そのささやかな平和はウォルフが魔法を習い始めて直ぐに消えた。
四歳半で魔法を習い始めたら一ヶ月位でラインメイジになっていた。
こんなナマモノの話を誰か聞いた事がありますか?俺はないです。
「兄さんは性格が真っ直ぐだから思いこみが激しすぎるんだよ。もっと客観的な視点を持てばうまく魔法を使えるようになると思うよ」
俺が魔法を失敗したのを見てウォルフが言う。この時四歳児です、こいつ。
イラッとする。
「自分以外の系統?きちんと魔法の事を把握すれば兄さんも直ぐに使えるようになるよ」
重ねて言いますが、四歳児です、こいつ。
イライラッ。
あっという間に俺より魔法がうまくなっちゃったウォルフは俺が魔法を使ってるのを見かけるとアドバイスを言ってきて、あいつは親切のつもりだったんだろうけど俺は「ウルセー」としか答えなかった。
それからはもう、口をきく度にウォルフに当たるようになっちゃって、自分でも止められなかった。
俺はウォルフに酷い事を言う度に俺は悪くないと自分に言い聞かせていたけど、あいつはちょっと困ったような、悲しそうな顔をするだけで文句は何も言わなかった。
そんな状態がずっと続いていい加減自分の事が嫌になった頃マチルダ様と出会ったんだ。
マチルダ様は妖精かと一瞬思っちゃったほど綺麗なのに魔法は凄かった。
俺と二歳しか離れていないのにトライアングルかと思うほど大きなゴーレムを操れるんだ。
「ふん、ぬるい攻撃だね。本当にウォルフの兄貴かい?」
マチルダ様の言葉が胸に突き刺さる。
ウォルフの兄貴って言わないで欲しい。兄貴らしい事は何もしてないんだから。
「一応は、兄貴なんだから、もうちょっと頑張った方がいいよ」
頑張っています。
ていうかいくら頑張ったって相手はウォルフなんだぜ?
俺なんかとは最初から出来が違うんだよ。俺だってカール先生の教室じゃ優秀な方なのに。
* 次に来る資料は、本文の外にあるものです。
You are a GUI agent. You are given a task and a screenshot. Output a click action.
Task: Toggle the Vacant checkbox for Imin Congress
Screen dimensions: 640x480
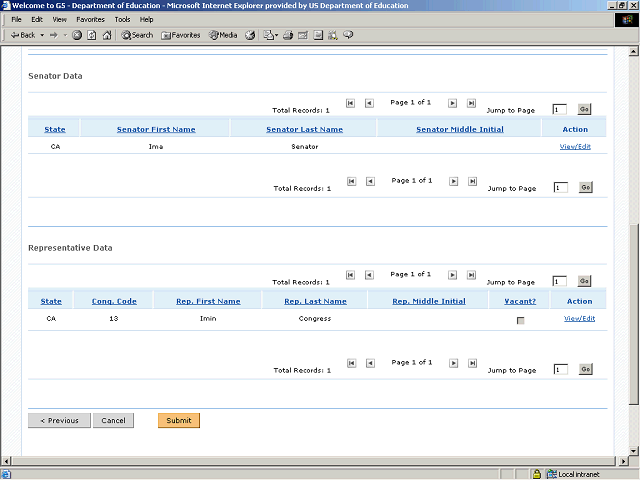pyautogui.click(x=520, y=320)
ずっと兄貴になんて生まれたくなかったって思っていたよ。
でも気付いた。トロル鬼をやっつけてあいつが帰ってきた時、その手が少し震えていたんだ。
それを見て、あんなに凄いやつなのに俺みたいに怖がる事もあるって知って、少しだけ楽になった気がしたんだ。
あいつだって俺みたいなやつの弟になんて生まれて来たくはなかったろうに、文句なんて何も言わない。
多分ウォルフはそれを文句を言うような事じゃないって知っているんだ。だって文句を言ったって仕様がないから。
俺は文句ばかりだ。ウォルフが俺より凄いのは誰の所為でもないのに。
俺はド・モルガン家にウォルフより先に生まれた普通の子供で、ウォルフは多分凄いやつ。いや、五歳児が一人でトロル鬼倒すなんて聞いた事も無いからもの凄いやつなんだ。
兄貴なのにあいつに負けているのがいやだったけど、絶対にそれはオレの所為じゃないと思う。
ハイキングの帰り、マチルダ様に『フライ』のアドバイスをしてもらったらいきなりうまく飛べる様になった。
マチルダ様も凄いんだって思ったけど、マチルダ様もウォルフに教えてもらったとの事だ。
あいつの魔法はあいつにしか使えない凄い変なものかと思っていたけど、実は誰にでも使えるものらしい。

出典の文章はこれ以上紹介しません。